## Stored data

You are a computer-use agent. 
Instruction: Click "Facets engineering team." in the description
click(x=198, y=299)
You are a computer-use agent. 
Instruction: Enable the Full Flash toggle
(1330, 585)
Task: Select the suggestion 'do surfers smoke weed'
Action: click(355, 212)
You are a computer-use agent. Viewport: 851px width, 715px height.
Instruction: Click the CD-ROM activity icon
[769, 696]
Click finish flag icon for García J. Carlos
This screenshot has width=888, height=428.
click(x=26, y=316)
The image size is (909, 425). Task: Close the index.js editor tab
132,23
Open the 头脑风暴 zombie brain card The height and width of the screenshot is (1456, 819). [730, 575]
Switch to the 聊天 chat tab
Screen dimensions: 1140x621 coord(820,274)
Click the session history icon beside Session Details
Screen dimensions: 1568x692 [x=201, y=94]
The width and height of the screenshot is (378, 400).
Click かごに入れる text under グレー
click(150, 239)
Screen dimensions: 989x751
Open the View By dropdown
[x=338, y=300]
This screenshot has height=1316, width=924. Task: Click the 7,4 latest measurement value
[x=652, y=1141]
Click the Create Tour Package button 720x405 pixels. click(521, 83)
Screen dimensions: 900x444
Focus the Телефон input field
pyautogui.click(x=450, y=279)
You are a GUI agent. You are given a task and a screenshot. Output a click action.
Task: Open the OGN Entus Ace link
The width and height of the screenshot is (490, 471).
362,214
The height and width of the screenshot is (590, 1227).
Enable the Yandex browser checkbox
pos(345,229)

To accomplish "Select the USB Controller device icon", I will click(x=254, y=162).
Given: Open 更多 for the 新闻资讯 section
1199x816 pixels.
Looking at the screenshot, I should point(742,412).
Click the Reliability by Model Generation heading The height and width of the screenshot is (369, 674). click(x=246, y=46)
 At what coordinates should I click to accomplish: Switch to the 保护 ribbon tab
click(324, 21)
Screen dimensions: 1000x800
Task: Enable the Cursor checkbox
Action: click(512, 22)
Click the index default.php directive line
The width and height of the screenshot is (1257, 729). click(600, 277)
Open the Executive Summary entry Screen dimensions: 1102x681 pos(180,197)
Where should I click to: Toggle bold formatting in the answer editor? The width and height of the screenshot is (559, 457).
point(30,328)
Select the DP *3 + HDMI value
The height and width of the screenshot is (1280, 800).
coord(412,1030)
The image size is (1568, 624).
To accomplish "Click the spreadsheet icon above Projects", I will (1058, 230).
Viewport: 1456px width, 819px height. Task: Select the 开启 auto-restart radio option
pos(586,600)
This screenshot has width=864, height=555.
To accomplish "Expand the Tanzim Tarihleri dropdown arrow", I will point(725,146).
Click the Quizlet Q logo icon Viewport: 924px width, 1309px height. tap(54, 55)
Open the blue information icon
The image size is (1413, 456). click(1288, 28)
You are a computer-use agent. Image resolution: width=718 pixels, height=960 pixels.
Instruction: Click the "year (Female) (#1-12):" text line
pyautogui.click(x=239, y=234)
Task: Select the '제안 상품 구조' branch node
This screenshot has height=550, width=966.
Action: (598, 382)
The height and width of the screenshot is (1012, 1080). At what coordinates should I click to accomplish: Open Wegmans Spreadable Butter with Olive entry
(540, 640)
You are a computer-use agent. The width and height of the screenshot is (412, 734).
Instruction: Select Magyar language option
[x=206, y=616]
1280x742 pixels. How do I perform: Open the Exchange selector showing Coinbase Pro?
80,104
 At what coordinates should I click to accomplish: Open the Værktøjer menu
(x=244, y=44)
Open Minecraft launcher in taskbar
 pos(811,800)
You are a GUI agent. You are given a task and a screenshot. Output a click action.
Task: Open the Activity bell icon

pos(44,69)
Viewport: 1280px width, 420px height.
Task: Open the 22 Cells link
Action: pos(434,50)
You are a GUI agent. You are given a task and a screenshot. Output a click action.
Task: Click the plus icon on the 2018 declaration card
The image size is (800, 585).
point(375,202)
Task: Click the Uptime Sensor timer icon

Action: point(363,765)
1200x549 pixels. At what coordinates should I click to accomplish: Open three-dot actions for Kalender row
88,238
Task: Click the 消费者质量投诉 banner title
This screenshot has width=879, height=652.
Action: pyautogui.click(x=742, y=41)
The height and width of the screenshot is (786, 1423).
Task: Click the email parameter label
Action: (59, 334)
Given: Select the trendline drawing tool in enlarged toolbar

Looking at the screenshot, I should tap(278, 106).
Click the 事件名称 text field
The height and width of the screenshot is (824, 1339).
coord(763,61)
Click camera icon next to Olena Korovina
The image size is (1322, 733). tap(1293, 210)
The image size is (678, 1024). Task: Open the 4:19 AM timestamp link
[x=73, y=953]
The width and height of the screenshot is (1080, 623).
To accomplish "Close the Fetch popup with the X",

## Task description
Word for word, write out all of the entries again.

## Response area
You are a computer-use agent. 
Instruction: Click "Facets engineering team." in the description
click(x=198, y=299)
You are a computer-use agent. 
Instruction: Enable the Full Flash toggle
(1330, 585)
Task: Select the suggestion 'do surfers smoke weed'
Action: click(355, 212)
You are a computer-use agent. Viewport: 851px width, 715px height.
Instruction: Click the CD-ROM activity icon
[769, 696]
Click finish flag icon for García J. Carlos
This screenshot has width=888, height=428.
click(x=26, y=316)
The image size is (909, 425). Task: Close the index.js editor tab
132,23
Open the 头脑风暴 zombie brain card The height and width of the screenshot is (1456, 819). [730, 575]
Switch to the 聊天 chat tab
Screen dimensions: 1140x621 coord(820,274)
Click the session history icon beside Session Details
Screen dimensions: 1568x692 [x=201, y=94]
The width and height of the screenshot is (378, 400).
Click かごに入れる text under グレー
click(150, 239)
Screen dimensions: 989x751
Open the View By dropdown
[x=338, y=300]
This screenshot has height=1316, width=924. Task: Click the 7,4 latest measurement value
[x=652, y=1141]
Click the Create Tour Package button 720x405 pixels. click(521, 83)
Screen dimensions: 900x444
Focus the Телефон input field
pyautogui.click(x=450, y=279)
You are a GUI agent. You are given a task and a screenshot. Output a click action.
Task: Open the OGN Entus Ace link
The width and height of the screenshot is (490, 471).
362,214
The height and width of the screenshot is (590, 1227).
Enable the Yandex browser checkbox
pos(345,229)

To accomplish "Select the USB Controller device icon", I will click(x=254, y=162).
Given: Open 更多 for the 新闻资讯 section
1199x816 pixels.
Looking at the screenshot, I should point(742,412).
Click the Reliability by Model Generation heading The height and width of the screenshot is (369, 674). click(x=246, y=46)
 At what coordinates should I click to accomplish: Switch to the 保护 ribbon tab
click(324, 21)
Screen dimensions: 1000x800
Task: Enable the Cursor checkbox
Action: click(512, 22)
Click the index default.php directive line
The width and height of the screenshot is (1257, 729). click(600, 277)
Open the Executive Summary entry Screen dimensions: 1102x681 pos(180,197)
Where should I click to: Toggle bold formatting in the answer editor? The width and height of the screenshot is (559, 457).
point(30,328)
Select the DP *3 + HDMI value
The height and width of the screenshot is (1280, 800).
coord(412,1030)
The image size is (1568, 624).
To accomplish "Click the spreadsheet icon above Projects", I will (1058, 230).
Viewport: 1456px width, 819px height. Task: Select the 开启 auto-restart radio option
pos(586,600)
This screenshot has width=864, height=555.
To accomplish "Expand the Tanzim Tarihleri dropdown arrow", I will point(725,146).
Click the Quizlet Q logo icon Viewport: 924px width, 1309px height. tap(54, 55)
Open the blue information icon
The image size is (1413, 456). click(1288, 28)
You are a computer-use agent. Image resolution: width=718 pixels, height=960 pixels.
Instruction: Click the "year (Female) (#1-12):" text line
pyautogui.click(x=239, y=234)
Task: Select the '제안 상품 구조' branch node
This screenshot has height=550, width=966.
Action: (598, 382)
The height and width of the screenshot is (1012, 1080). At what coordinates should I click to accomplish: Open Wegmans Spreadable Butter with Olive entry
(540, 640)
You are a computer-use agent. The width and height of the screenshot is (412, 734).
Instruction: Select Magyar language option
[x=206, y=616]
1280x742 pixels. How do I perform: Open the Exchange selector showing Coinbase Pro?
80,104
 At what coordinates should I click to accomplish: Open the Værktøjer menu
(x=244, y=44)
Open Minecraft launcher in taskbar
 pos(811,800)
You are a GUI agent. You are given a task and a screenshot. Output a click action.
Task: Open the Activity bell icon

pos(44,69)
Viewport: 1280px width, 420px height.
Task: Open the 22 Cells link
Action: pos(434,50)
You are a GUI agent. You are given a task and a screenshot. Output a click action.
Task: Click the plus icon on the 2018 declaration card
The image size is (800, 585).
point(375,202)
Task: Click the Uptime Sensor timer icon

Action: point(363,765)
1200x549 pixels. At what coordinates should I click to accomplish: Open three-dot actions for Kalender row
88,238
Task: Click the 消费者质量投诉 banner title
This screenshot has width=879, height=652.
Action: pyautogui.click(x=742, y=41)
The height and width of the screenshot is (786, 1423).
Task: Click the email parameter label
Action: (59, 334)
Given: Select the trendline drawing tool in enlarged toolbar

Looking at the screenshot, I should tap(278, 106).
Click the 事件名称 text field
The height and width of the screenshot is (824, 1339).
coord(763,61)
Click camera icon next to Olena Korovina
The image size is (1322, 733). tap(1293, 210)
The image size is (678, 1024). Task: Open the 4:19 AM timestamp link
[x=73, y=953]
The width and height of the screenshot is (1080, 623).
To accomplish "Close the Fetch popup with the X",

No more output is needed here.